- What is expected
The records must be repeated exactly and in their entirety.

******************************

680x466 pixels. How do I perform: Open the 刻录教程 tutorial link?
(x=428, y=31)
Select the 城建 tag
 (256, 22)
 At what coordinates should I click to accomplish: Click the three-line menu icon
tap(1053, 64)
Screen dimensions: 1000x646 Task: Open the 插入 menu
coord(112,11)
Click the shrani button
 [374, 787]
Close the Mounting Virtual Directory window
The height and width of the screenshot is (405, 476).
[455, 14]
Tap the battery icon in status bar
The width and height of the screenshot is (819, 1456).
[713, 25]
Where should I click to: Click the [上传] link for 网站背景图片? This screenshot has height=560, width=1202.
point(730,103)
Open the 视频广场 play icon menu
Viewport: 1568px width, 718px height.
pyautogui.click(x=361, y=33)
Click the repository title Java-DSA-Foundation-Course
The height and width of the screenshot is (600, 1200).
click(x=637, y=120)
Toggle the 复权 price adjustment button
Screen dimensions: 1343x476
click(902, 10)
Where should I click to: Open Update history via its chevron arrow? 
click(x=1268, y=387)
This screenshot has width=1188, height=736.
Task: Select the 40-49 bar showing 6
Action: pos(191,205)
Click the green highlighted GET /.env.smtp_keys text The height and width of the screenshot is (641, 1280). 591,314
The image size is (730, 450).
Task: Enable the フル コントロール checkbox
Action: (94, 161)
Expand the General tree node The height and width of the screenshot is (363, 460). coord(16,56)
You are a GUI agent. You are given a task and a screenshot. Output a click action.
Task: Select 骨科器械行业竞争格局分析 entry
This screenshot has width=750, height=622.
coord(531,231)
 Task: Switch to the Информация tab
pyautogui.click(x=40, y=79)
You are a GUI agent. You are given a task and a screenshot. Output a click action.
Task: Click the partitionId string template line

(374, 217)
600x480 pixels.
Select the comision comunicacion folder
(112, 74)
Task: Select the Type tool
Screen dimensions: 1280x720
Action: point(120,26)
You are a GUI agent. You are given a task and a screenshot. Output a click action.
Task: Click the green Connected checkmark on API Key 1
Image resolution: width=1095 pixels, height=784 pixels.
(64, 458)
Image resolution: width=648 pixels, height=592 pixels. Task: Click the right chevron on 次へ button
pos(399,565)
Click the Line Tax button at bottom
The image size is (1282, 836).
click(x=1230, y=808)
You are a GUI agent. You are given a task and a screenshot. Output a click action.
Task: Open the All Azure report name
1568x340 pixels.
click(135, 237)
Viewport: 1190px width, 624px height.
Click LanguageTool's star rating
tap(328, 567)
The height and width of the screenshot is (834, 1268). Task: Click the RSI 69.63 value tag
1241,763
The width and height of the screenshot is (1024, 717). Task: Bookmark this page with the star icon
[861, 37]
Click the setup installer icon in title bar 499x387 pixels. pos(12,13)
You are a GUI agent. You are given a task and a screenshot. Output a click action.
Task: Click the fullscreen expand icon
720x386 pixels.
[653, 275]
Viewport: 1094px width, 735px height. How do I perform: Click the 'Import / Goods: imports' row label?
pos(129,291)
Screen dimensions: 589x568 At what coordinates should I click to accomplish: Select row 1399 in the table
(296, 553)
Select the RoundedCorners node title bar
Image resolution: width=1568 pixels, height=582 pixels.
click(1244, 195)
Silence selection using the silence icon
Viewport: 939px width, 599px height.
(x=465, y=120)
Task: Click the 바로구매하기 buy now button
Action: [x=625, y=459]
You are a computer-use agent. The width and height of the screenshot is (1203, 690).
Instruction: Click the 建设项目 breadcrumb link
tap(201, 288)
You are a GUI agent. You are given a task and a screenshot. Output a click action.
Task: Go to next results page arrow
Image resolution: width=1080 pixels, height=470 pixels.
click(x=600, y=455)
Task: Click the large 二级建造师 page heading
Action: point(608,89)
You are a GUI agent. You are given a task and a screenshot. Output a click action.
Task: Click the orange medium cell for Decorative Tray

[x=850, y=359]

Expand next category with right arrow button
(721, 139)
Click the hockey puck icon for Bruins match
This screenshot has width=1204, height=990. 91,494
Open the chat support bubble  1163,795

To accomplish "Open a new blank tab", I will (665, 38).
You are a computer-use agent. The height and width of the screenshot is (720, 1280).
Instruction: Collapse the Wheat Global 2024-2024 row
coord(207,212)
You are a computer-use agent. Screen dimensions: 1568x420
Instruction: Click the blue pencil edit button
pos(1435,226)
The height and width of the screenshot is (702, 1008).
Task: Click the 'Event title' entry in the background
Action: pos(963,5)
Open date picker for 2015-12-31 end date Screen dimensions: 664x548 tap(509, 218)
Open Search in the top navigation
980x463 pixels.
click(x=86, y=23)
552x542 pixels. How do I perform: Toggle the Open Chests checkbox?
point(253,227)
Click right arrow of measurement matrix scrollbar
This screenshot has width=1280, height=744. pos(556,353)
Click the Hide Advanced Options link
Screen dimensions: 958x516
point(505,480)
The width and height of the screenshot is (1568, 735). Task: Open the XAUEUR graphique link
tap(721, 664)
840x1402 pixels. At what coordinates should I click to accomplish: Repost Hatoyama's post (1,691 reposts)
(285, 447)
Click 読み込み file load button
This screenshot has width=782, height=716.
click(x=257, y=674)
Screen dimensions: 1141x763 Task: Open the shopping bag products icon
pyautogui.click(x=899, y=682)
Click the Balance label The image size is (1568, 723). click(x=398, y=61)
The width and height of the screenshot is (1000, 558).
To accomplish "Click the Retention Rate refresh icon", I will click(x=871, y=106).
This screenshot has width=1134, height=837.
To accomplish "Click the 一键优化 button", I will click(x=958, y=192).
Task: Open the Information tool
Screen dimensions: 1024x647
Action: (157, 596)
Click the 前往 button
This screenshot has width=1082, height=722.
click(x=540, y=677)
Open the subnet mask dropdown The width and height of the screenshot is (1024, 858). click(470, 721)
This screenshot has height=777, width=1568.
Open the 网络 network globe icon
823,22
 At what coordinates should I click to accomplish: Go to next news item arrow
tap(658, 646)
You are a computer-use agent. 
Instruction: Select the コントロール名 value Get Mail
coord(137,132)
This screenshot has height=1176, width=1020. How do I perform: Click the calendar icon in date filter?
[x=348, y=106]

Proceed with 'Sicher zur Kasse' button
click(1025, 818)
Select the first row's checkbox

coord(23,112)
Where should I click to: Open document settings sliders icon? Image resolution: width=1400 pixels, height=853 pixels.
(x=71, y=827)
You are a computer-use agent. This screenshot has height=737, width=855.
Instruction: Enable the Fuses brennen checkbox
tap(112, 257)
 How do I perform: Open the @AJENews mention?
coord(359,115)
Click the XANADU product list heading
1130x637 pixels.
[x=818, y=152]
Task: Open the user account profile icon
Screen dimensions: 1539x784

******************************

- Output of the task
680x466 pixels. How do I perform: Open the 刻录教程 tutorial link?
(x=428, y=31)
Select the 城建 tag
 (256, 22)
 At what coordinates should I click to accomplish: Click the three-line menu icon
tap(1053, 64)
Screen dimensions: 1000x646 Task: Open the 插入 menu
coord(112,11)
Click the shrani button
 [374, 787]
Close the Mounting Virtual Directory window
The height and width of the screenshot is (405, 476).
[455, 14]
Tap the battery icon in status bar
The width and height of the screenshot is (819, 1456).
[713, 25]
Where should I click to: Click the [上传] link for 网站背景图片? This screenshot has height=560, width=1202.
point(730,103)
Open the 视频广场 play icon menu
Viewport: 1568px width, 718px height.
pyautogui.click(x=361, y=33)
Click the repository title Java-DSA-Foundation-Course
The height and width of the screenshot is (600, 1200).
click(x=637, y=120)
Toggle the 复权 price adjustment button
Screen dimensions: 1343x476
click(902, 10)
Where should I click to: Open Update history via its chevron arrow? 
click(x=1268, y=387)
This screenshot has width=1188, height=736.
Task: Select the 40-49 bar showing 6
Action: pos(191,205)
Click the green highlighted GET /.env.smtp_keys text The height and width of the screenshot is (641, 1280). 591,314
The image size is (730, 450).
Task: Enable the フル コントロール checkbox
Action: (94, 161)
Expand the General tree node The height and width of the screenshot is (363, 460). coord(16,56)
You are a GUI agent. You are given a task and a screenshot. Output a click action.
Task: Select 骨科器械行业竞争格局分析 entry
This screenshot has width=750, height=622.
coord(531,231)
 Task: Switch to the Информация tab
pyautogui.click(x=40, y=79)
You are a GUI agent. You are given a task and a screenshot. Output a click action.
Task: Click the partitionId string template line

(374, 217)
600x480 pixels.
Select the comision comunicacion folder
(112, 74)
Task: Select the Type tool
Screen dimensions: 1280x720
Action: point(120,26)
You are a GUI agent. You are given a task and a screenshot. Output a click action.
Task: Click the green Connected checkmark on API Key 1
Image resolution: width=1095 pixels, height=784 pixels.
(64, 458)
Image resolution: width=648 pixels, height=592 pixels. Task: Click the right chevron on 次へ button
pos(399,565)
Click the Line Tax button at bottom
The image size is (1282, 836).
click(x=1230, y=808)
You are a GUI agent. You are given a task and a screenshot. Output a click action.
Task: Open the All Azure report name
1568x340 pixels.
click(135, 237)
Viewport: 1190px width, 624px height.
Click LanguageTool's star rating
tap(328, 567)
The height and width of the screenshot is (834, 1268). Task: Click the RSI 69.63 value tag
1241,763
The width and height of the screenshot is (1024, 717). Task: Bookmark this page with the star icon
[861, 37]
Click the setup installer icon in title bar 499x387 pixels. pos(12,13)
You are a GUI agent. You are given a task and a screenshot. Output a click action.
Task: Click the fullscreen expand icon
720x386 pixels.
[653, 275]
Viewport: 1094px width, 735px height. How do I perform: Click the 'Import / Goods: imports' row label?
pos(129,291)
Screen dimensions: 589x568 At what coordinates should I click to accomplish: Select row 1399 in the table
(296, 553)
Select the RoundedCorners node title bar
Image resolution: width=1568 pixels, height=582 pixels.
click(1244, 195)
Silence selection using the silence icon
Viewport: 939px width, 599px height.
(x=465, y=120)
Task: Click the 바로구매하기 buy now button
Action: [x=625, y=459]
You are a computer-use agent. The width and height of the screenshot is (1203, 690).
Instruction: Click the 建设项目 breadcrumb link
tap(201, 288)
You are a GUI agent. You are given a task and a screenshot. Output a click action.
Task: Go to next results page arrow
Image resolution: width=1080 pixels, height=470 pixels.
click(x=600, y=455)
Task: Click the large 二级建造师 page heading
Action: point(608,89)
You are a GUI agent. You are given a task and a screenshot. Output a click action.
Task: Click the orange medium cell for Decorative Tray

[x=850, y=359]

Expand next category with right arrow button
(721, 139)
Click the hockey puck icon for Bruins match
This screenshot has width=1204, height=990. 91,494
Open the chat support bubble  1163,795

To accomplish "Open a new blank tab", I will (665, 38).
You are a computer-use agent. The height and width of the screenshot is (720, 1280).
Instruction: Collapse the Wheat Global 2024-2024 row
coord(207,212)
You are a computer-use agent. Screen dimensions: 1568x420
Instruction: Click the blue pencil edit button
pos(1435,226)
The height and width of the screenshot is (702, 1008).
Task: Click the 'Event title' entry in the background
Action: pos(963,5)
Open date picker for 2015-12-31 end date Screen dimensions: 664x548 tap(509, 218)
Open Search in the top navigation
980x463 pixels.
click(x=86, y=23)
552x542 pixels. How do I perform: Toggle the Open Chests checkbox?
point(253,227)
Click right arrow of measurement matrix scrollbar
This screenshot has width=1280, height=744. pos(556,353)
Click the Hide Advanced Options link
Screen dimensions: 958x516
point(505,480)
The width and height of the screenshot is (1568, 735). Task: Open the XAUEUR graphique link
tap(721, 664)
840x1402 pixels. At what coordinates should I click to accomplish: Repost Hatoyama's post (1,691 reposts)
(285, 447)
Click 読み込み file load button
This screenshot has width=782, height=716.
click(x=257, y=674)
Screen dimensions: 1141x763 Task: Open the shopping bag products icon
pyautogui.click(x=899, y=682)
Click the Balance label The image size is (1568, 723). click(x=398, y=61)
The width and height of the screenshot is (1000, 558).
To accomplish "Click the Retention Rate refresh icon", I will click(x=871, y=106).
This screenshot has width=1134, height=837.
To accomplish "Click the 一键优化 button", I will click(x=958, y=192).
Task: Open the Information tool
Screen dimensions: 1024x647
Action: (157, 596)
Click the 前往 button
This screenshot has width=1082, height=722.
click(x=540, y=677)
Open the subnet mask dropdown The width and height of the screenshot is (1024, 858). click(470, 721)
This screenshot has height=777, width=1568.
Open the 网络 network globe icon
823,22
 At what coordinates should I click to accomplish: Go to next news item arrow
tap(658, 646)
You are a computer-use agent. 
Instruction: Select the コントロール名 value Get Mail
coord(137,132)
This screenshot has height=1176, width=1020. How do I perform: Click the calendar icon in date filter?
[x=348, y=106]

Proceed with 'Sicher zur Kasse' button
click(1025, 818)
Select the first row's checkbox

coord(23,112)
Where should I click to: Open document settings sliders icon? Image resolution: width=1400 pixels, height=853 pixels.
(x=71, y=827)
You are a computer-use agent. This screenshot has height=737, width=855.
Instruction: Enable the Fuses brennen checkbox
tap(112, 257)
 How do I perform: Open the @AJENews mention?
coord(359,115)
Click the XANADU product list heading
1130x637 pixels.
[x=818, y=152]
Task: Open the user account profile icon
Screen dimensions: 1539x784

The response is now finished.